A German foundation has said it will no longer be awarding a prize for political thinking to a leading Russian-American journalist after criticizing as “unacceptable” a recent essay by the writer in which they made a comparison between Gaza and a Jewish ghetto in Nazi-occupied Europe.
I think Germany has actually accepted a lot more responsibility for the atrocities they’ve committed, compared to nearly every other European nation guilty of colonialism and genocide. I have British friends who were taught almost nothing about Britain’s colonial past in school, while every German has to learn about the Holocaust in school.
In a way I understand Germany’s reluctance to compare a Jewish ethnostate to Nazism, considering what they did to the Jews 80 years ago. But I think that comparison is completely justified and Germany should know better. Israel is an apartheid state, and Netanyahu is one Auschwitz away from being just like Hitler.
They did accept responsability, but in itself has no value if they cannot raise their voices against another genocide that is happening right now. Totally agree with the res you say.

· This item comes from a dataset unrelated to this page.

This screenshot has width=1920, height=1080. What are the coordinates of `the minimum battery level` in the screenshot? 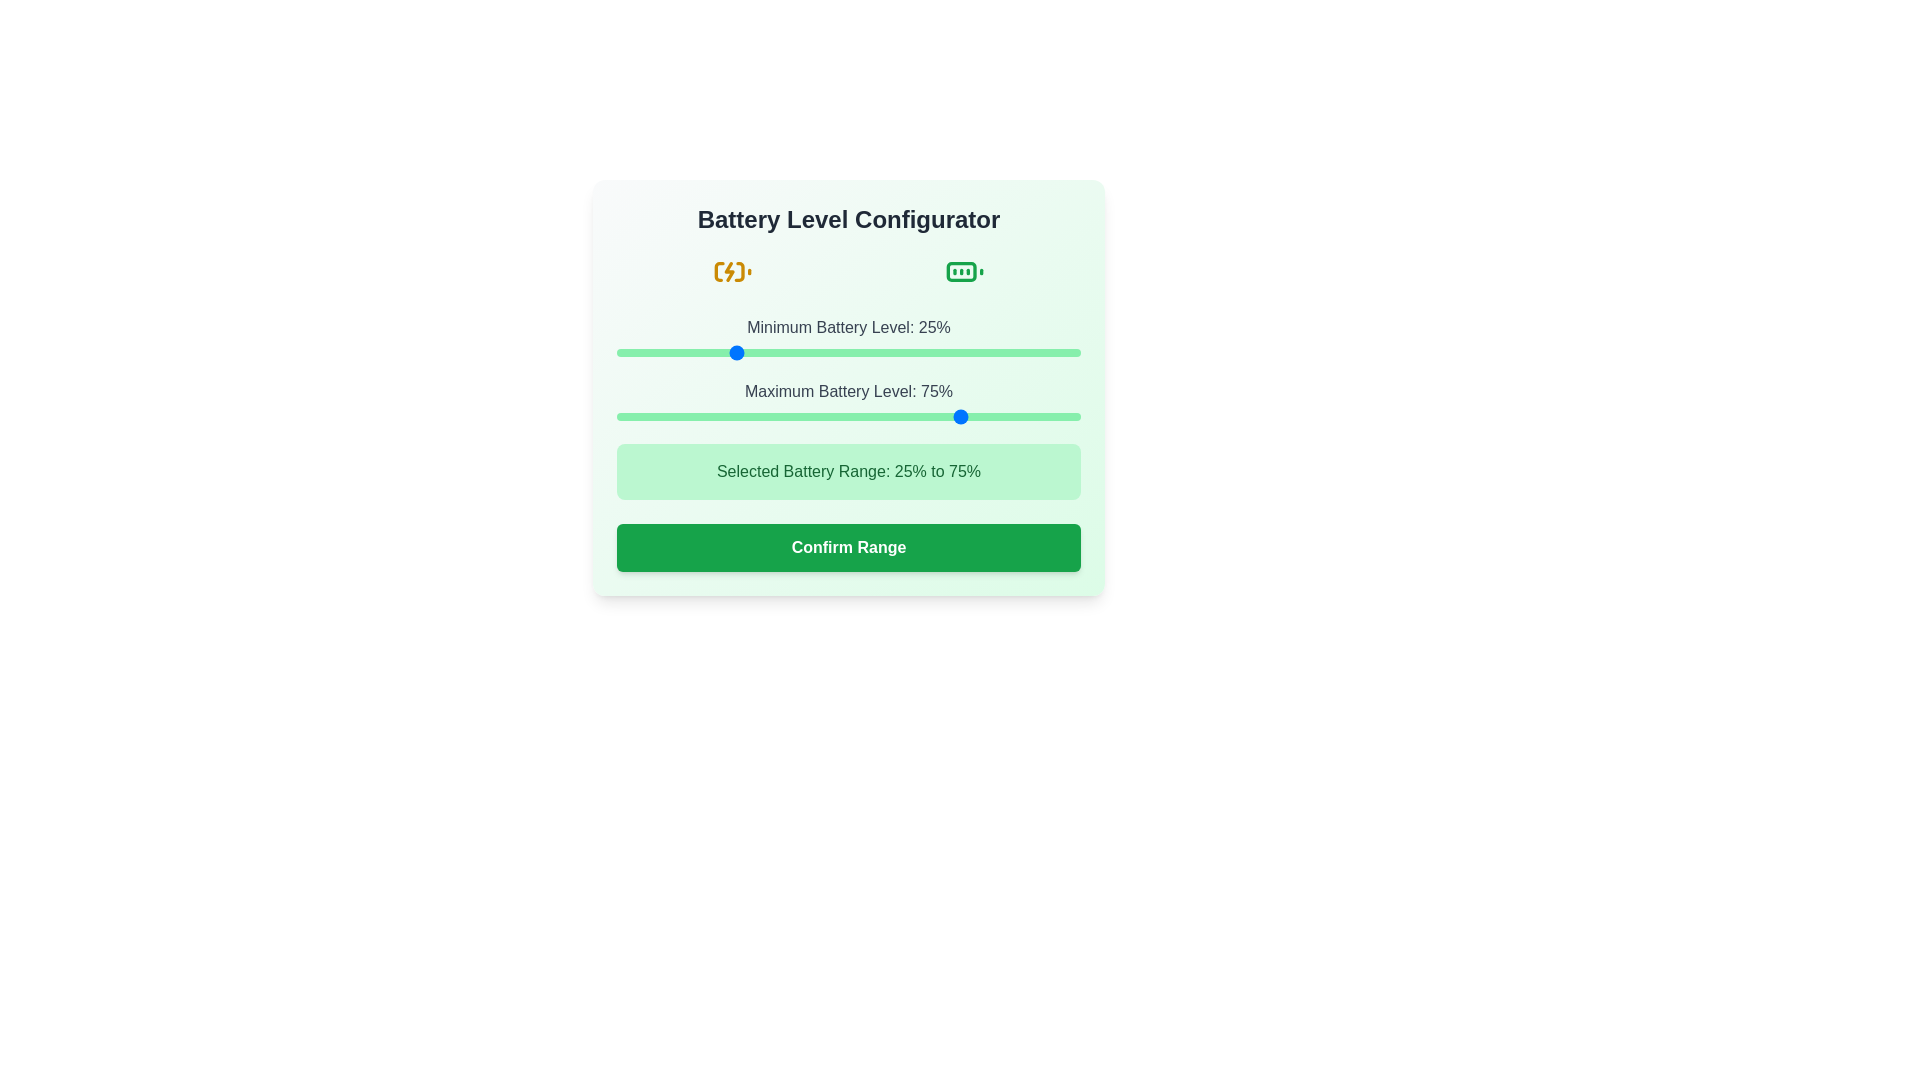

It still has value if it stops then from committing another genocide themselves. But yeah, they could be doing a lot better.
Yeah, it is not. Defending who commits genocide is not what you’d call a “stop”.
Yeah I completely agree. They know better than anyone what fascism looks like, and the fact that they choose to do nothing is sickening.
The lesson learned doesn’t seem to have been that killing large numbers of people because of their etnicity is bad, but rather that killing large number of Jews for their etnicity is bad, but doing it to members of other etnic groups who are still seen as untermenschen is fine.
Basically (and forgive me the racist terminology but I think is representative) they’ve just reclassified Jews as “whites, like us” and carried on approving violent racism against those they see as “not like us”.
Fascism might have been kicked out of Germany, but it seems to never have left the hearts of the German elites and many of its people.